The company hopes to have the new factory operational by 2000, provided that it is given final approval by the Civil Aviation Administration of China (CAAC). It is planned to build the plant at a site outside Guangzhou, between the existing Baiyuan International Airport and the recently approved replacement airport.

According to GAMECO general manager Dan Lange, the unit will be designed to take any size of existing turbofan engine up to between 467kN (105,000lb)-thrust and 489kN. Its primary purpose will be to support the smaller Rolls-Royce RB.211-535, International Aero Engines V2500 and CFM International CFM56 engines now in service with GAMECO's main customer and joint-venture parent, China Southern Airlines.

The airline had originally been planning its own stand-alone engine-overhaul joint venture with General Electric. The planned Zhuhai site subsequently failed to get off the ground in the absence of CAAC approval.

GAMECO, in which Lockheed Martin and Hutchison Wampoa are also joint-venture partners, is hoping finally to begin construction of a new $23 million aircraft-maintenance hangar at Wuhan Airport in early 1998. The single-bay hangar will be large enough to take one Boeing 757 or two 737s, and will be used primarily for A- and C-checks.
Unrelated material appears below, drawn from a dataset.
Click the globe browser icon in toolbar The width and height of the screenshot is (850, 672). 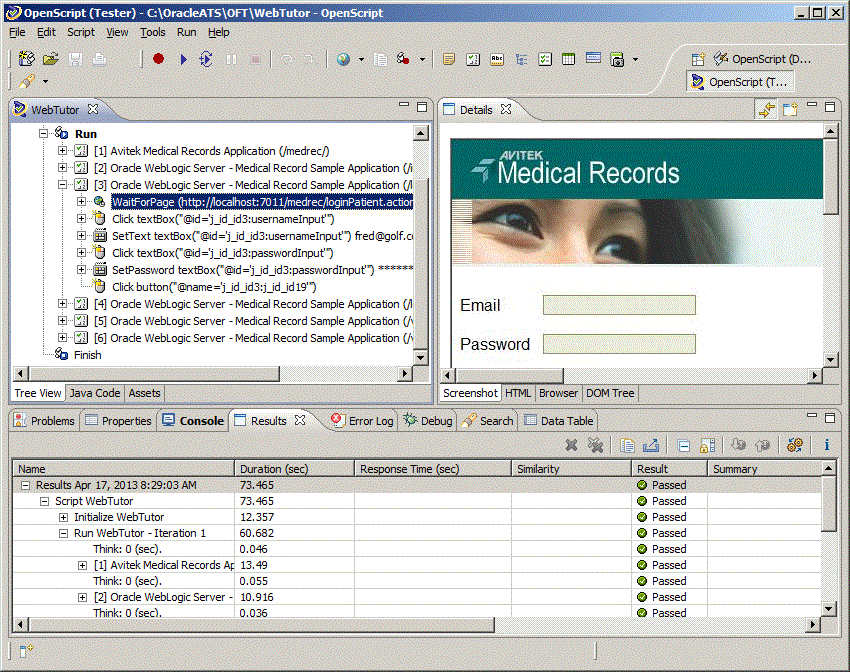(343, 60)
Lange estimates that the hangar will take about 18 months to complete. GAMECO, in the meantime, has been given approval to take over a smaller, ready-built, hanger at Wuhan from China Southern. Once the new unit is completed, the existing hangar will be converted in a paint shop.

GAMECO's longer-term investment plans are focused on the new Guangzhou Airport and the construction by 2002 of a $70 million three-bay widebody-aircraft hangar and accompanying backshops and stores. A second three-bay hangar is penciled in for 2005 and a third for 2010.